▶ Try it
Give back exactly the lines from the "Task: Click Stochastic scale value 80" line to the final line of the records, and only those, minus any pictures.

(Collected data)
= = = = = = =

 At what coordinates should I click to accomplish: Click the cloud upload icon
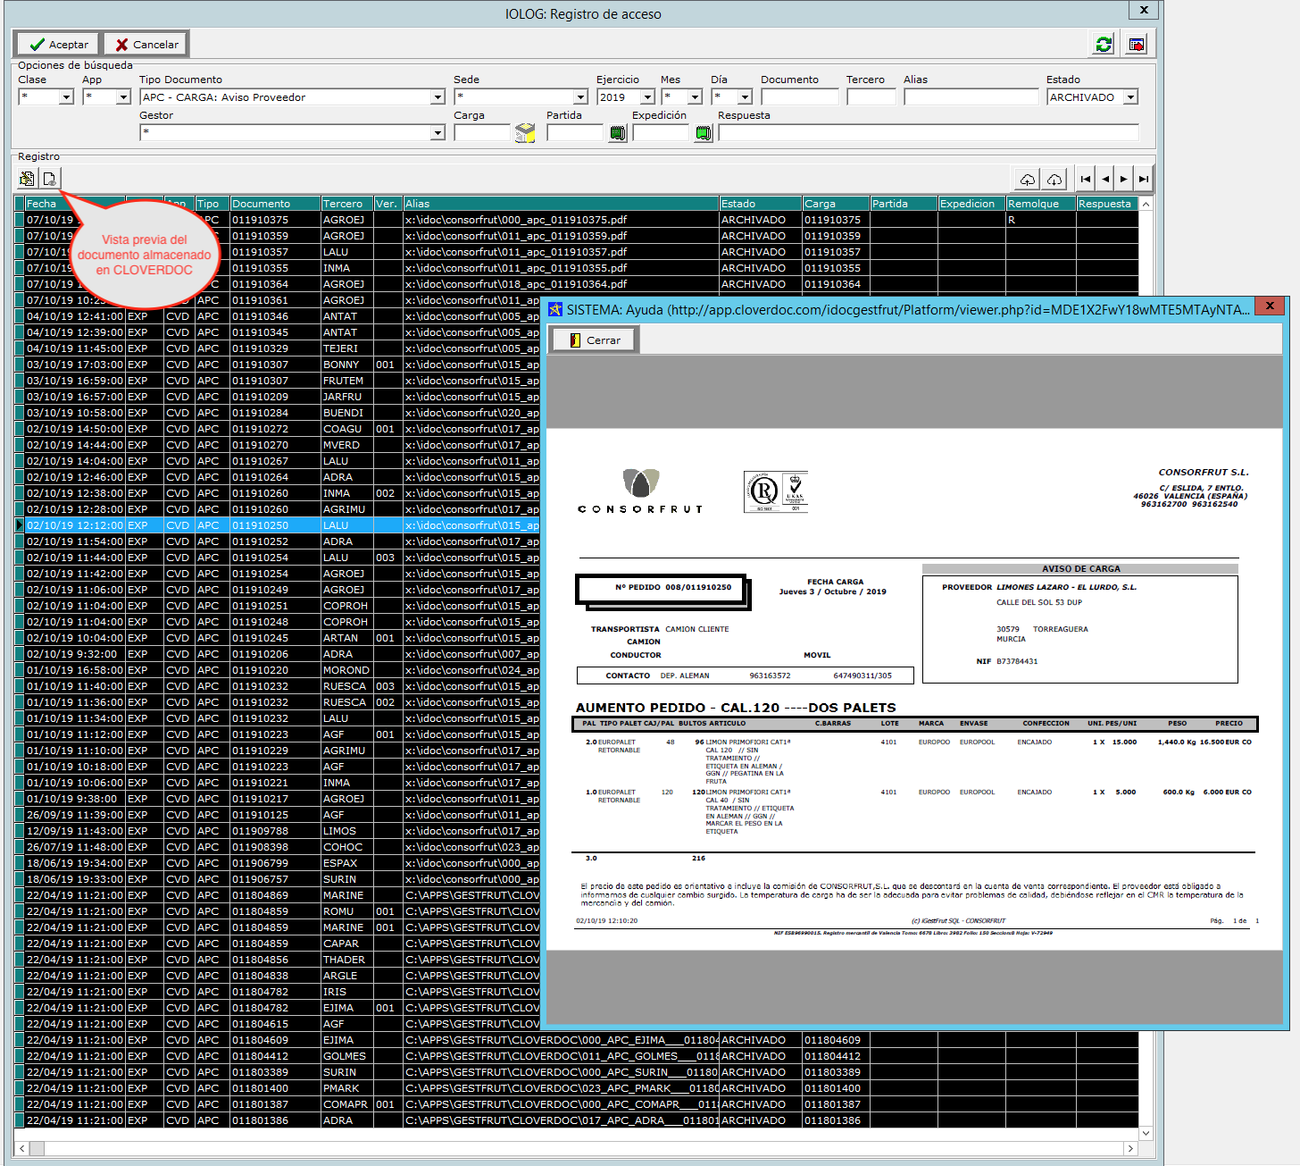coord(1028,180)
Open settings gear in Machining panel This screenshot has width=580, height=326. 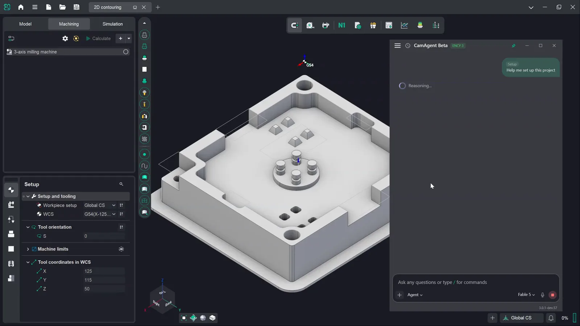[65, 38]
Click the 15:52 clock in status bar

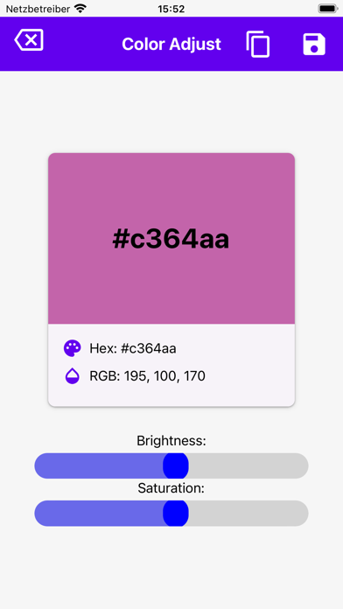[172, 9]
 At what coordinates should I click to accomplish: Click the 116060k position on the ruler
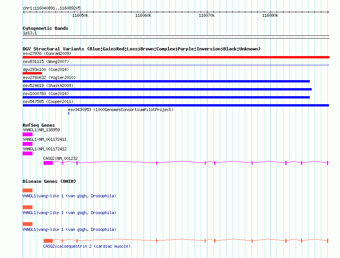click(143, 16)
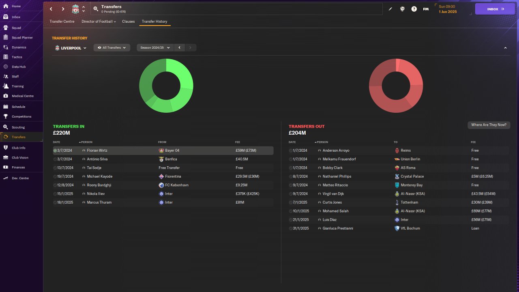This screenshot has width=519, height=292.
Task: Open the Clauses tab
Action: (x=129, y=21)
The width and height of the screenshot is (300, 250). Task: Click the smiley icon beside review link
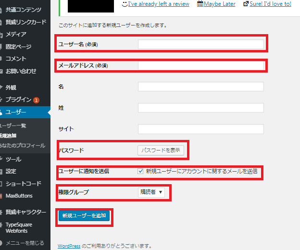tap(125, 4)

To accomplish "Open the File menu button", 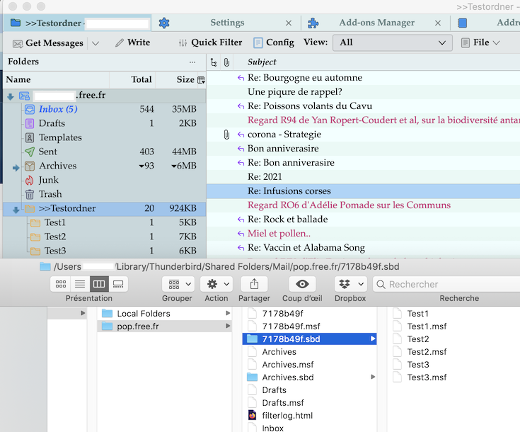I will [x=481, y=42].
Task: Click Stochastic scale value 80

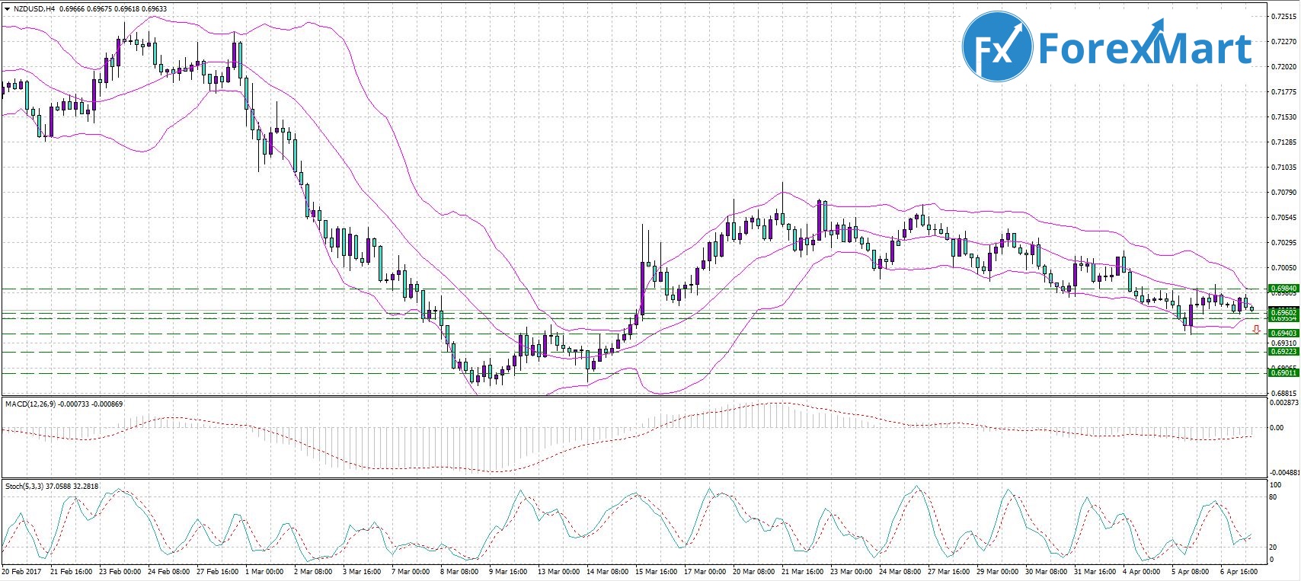Action: click(x=1272, y=497)
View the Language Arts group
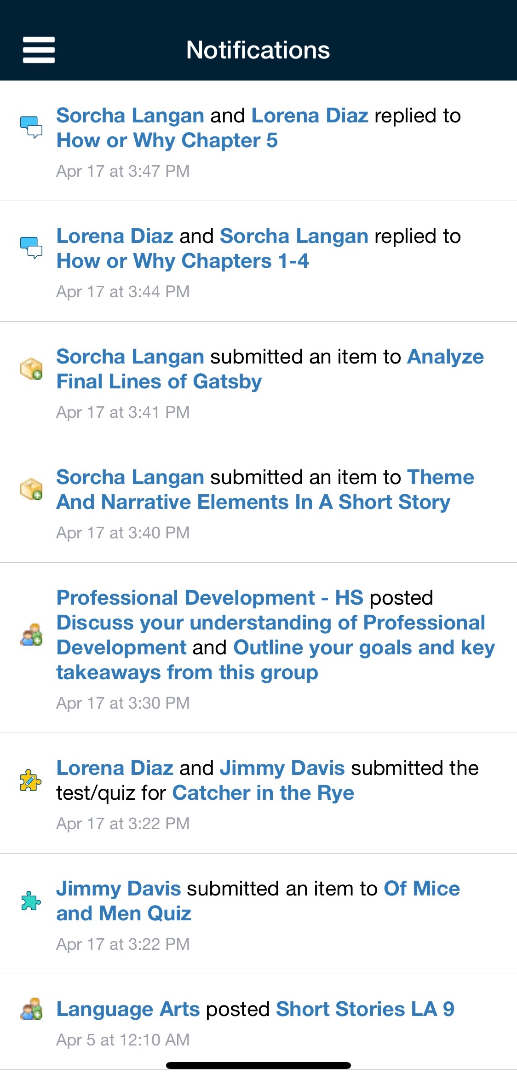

= = = = = = =

▶ Exercise output
Task: Click Stochastic scale value 80

Action: click(x=1272, y=497)
View the Language Arts group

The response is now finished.